I'm off to Johannesburg for the next ten days and ten gigs. Apparently I'm going to have lots of time on my hands. Brilliant; I can get all that work I've been putting off done ... or I could write a pointless blog about the trip. Welcome.
I was very excited at the prospect of almost two weeks in the sun right up until the point yesterday when I checked the weather forecast - 5 days of torrential rain. Ah well, just so long as it's shit in the UK too.
Wednesday couldn't have started any worse (it could have, but I'll leave that in for dramatic effect). I was half-packed and looking forward to a leisurely pre-flight cycle. For those of you who I haven't bored rigid yet, I bought a bike in October which I was riding on a trainer indoors up until 2 weeks ago when I ventured out onto the roads. On Monday I cycled into Central London. On Tuesday I very nearly had a fight with a motorist. I'm getting well into it.

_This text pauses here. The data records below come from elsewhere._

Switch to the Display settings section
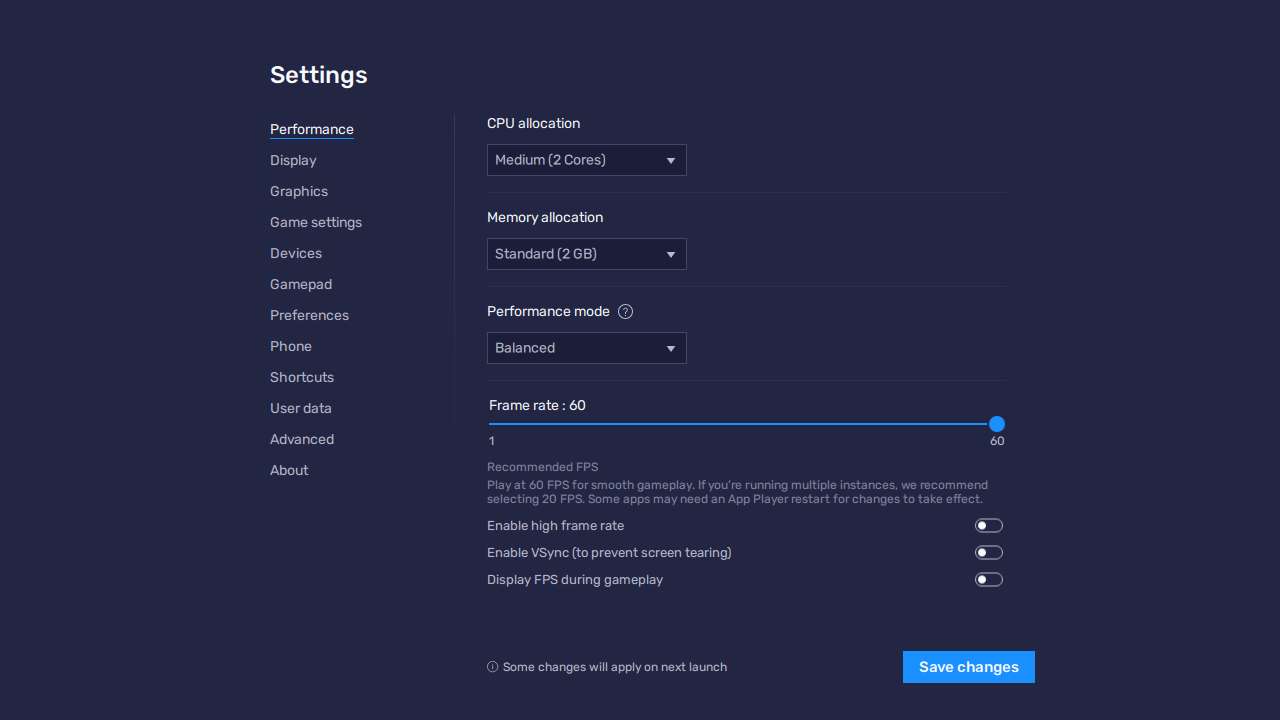1280x720 pixels. [x=293, y=160]
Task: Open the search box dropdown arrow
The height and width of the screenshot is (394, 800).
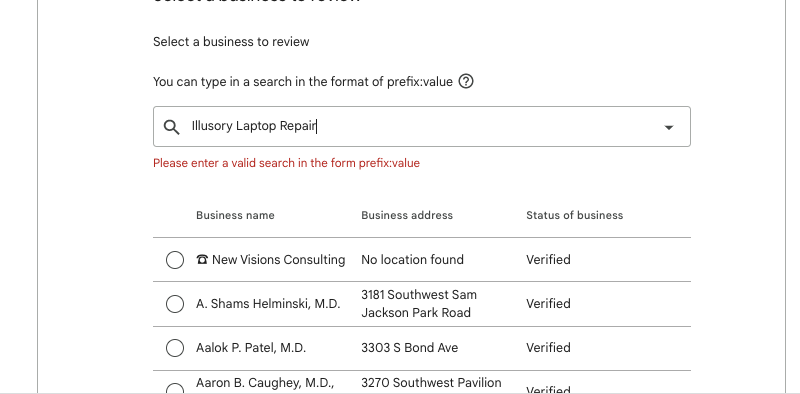Action: click(668, 127)
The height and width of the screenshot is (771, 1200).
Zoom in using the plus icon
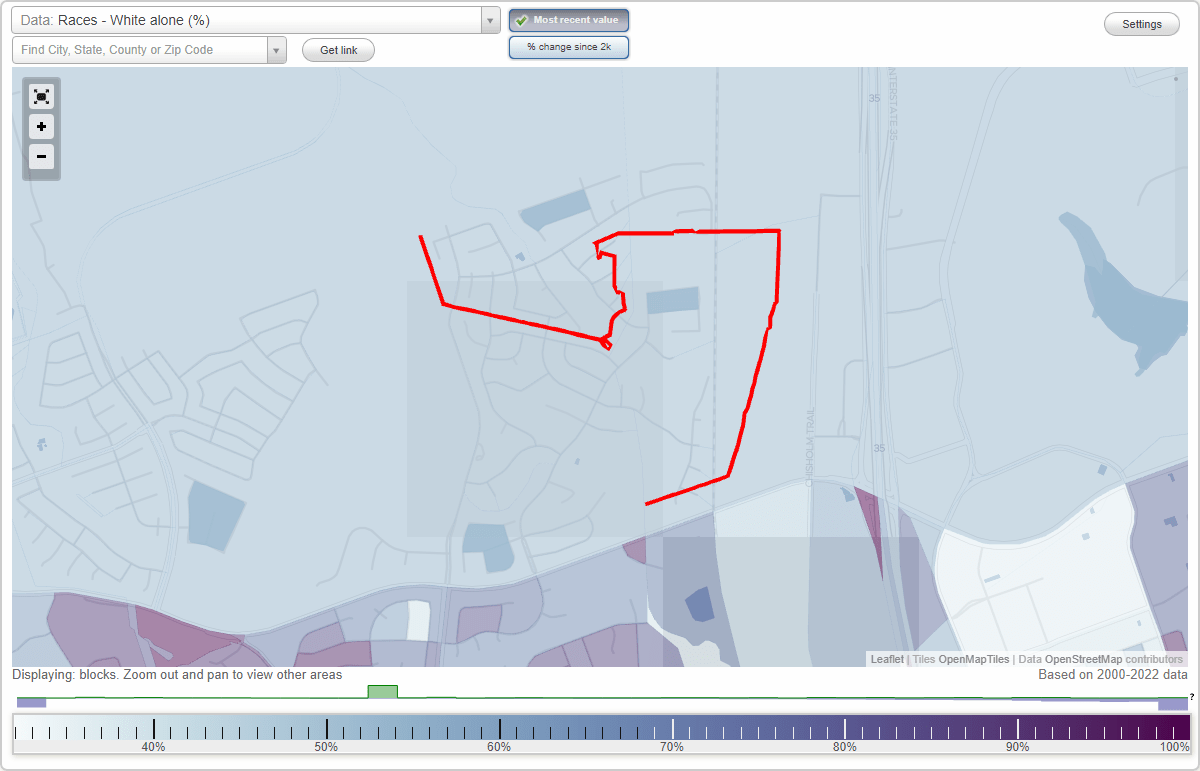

So I was gutted when I opened the curtains to see our railings had been sawn through right about the point where my bike should have been. Shit. My own fault, I know. Never leave your bike outside overnight ... as my friends have too enthusiastically told me. But my flatmate leaves his there EVERY night. "Yeah, but mine's shit. Yours is a good one. Well, was a good one"
The leisurely cycle was replaced with trying to sort the insurance and get a crime reference number off the police. If I'd have been superstitious I might have though it was a bad omen for the trip. I did anyway.
Once I left the flat though, the rest of the day played out perfectly. The cab driver took a lovely scenic route through the leafy parts of North London to Paddington, arriving a full 4 minutes before the Heathrow Express left. Perfect. I arrived at Terminal 5 3 whole hours before my flight, you know, like your parents do. I was already checked in, so just needed to drop my bags off.
"Business or pleasure"
"Er ... business I think"
"You didn't just say that to me."
"Oh right ... I'm going there on holiday"
"You don't want to sit in that seat. I'll move you here so you get 3 seats. Check at the gate. If any of them go, ask and they'll move you to another empty row"
And with that, the most amazing check-in guy ever put a "Priority" tag on my luggage.
After a nice Giraffe meal, some optimistic suntan lotion shopping, and an excited Ciroc vodka purchase, I settled down to illegally watch Chelsea Vs Barcelona on my laptop.
(Here's a couple of things I saw that made me chuckle. For some reason it won't let me upload them to the note). http://twitpic.com/4o6e6 http://twitpic.com/4sbs4
Once onboard, I noticed that a woman had the utter cheek to have been seated next to me. I explained to the steward that I was special and he said, "Seeing as you've been so nice and asked me before anyone else I'll move you once we take off". My temporary row-partner was very pleased with me.
After kicking a cheeky kid out of my four seats I settled in for 10 hours of not-as-cramped-as-normal fun. Nothing could ruin this. Even when the entertainment on the seat I'd sat in didn't work. I just found it funny and moved to the seat next to it. I was checking the Chelsea score on my phone. 1-0 as they headed into injury time and I lost the signal. Well done Chelsea, eh.
Then some woman started kicking off. "Why does he get a whole row to himself? I've come from another flight. I should get it." "What do you want me to do? Move him?"
After dinner they did move me. Bollocks. Had they really listened to her? Indeed they had. They'd listened to her selfish moaning and moved me to Business Class, where I would belong if I ever attempted to fulfil my potential.
I was a fish out of water there in that I flapped around for a bit then died. I loved it up there. Stewardess Sue told me how everything worked then brought me some Vodka. Smirnoff Blue Label. Not shitty Red Label like that lot downstairs are drinking.
I watched Inkheart (very shit) and The Wrestler (very good) and drank more Vodka. At one point I buzzed Sue over.
"No. I was a bit lonely and just fancied a chat .... oh go on then, another Vodka it is"
Boy was I having fun! Surely that's the problem with Business Class - I would want to waste my money by sleeping through this fantastic service and comfort.
The flight flew by (ha ha. I accidentally wrote that). I slept for two hours then headed into the airport ready to enjoy South Africa.
Sorry this one's so long ... it was a very long day!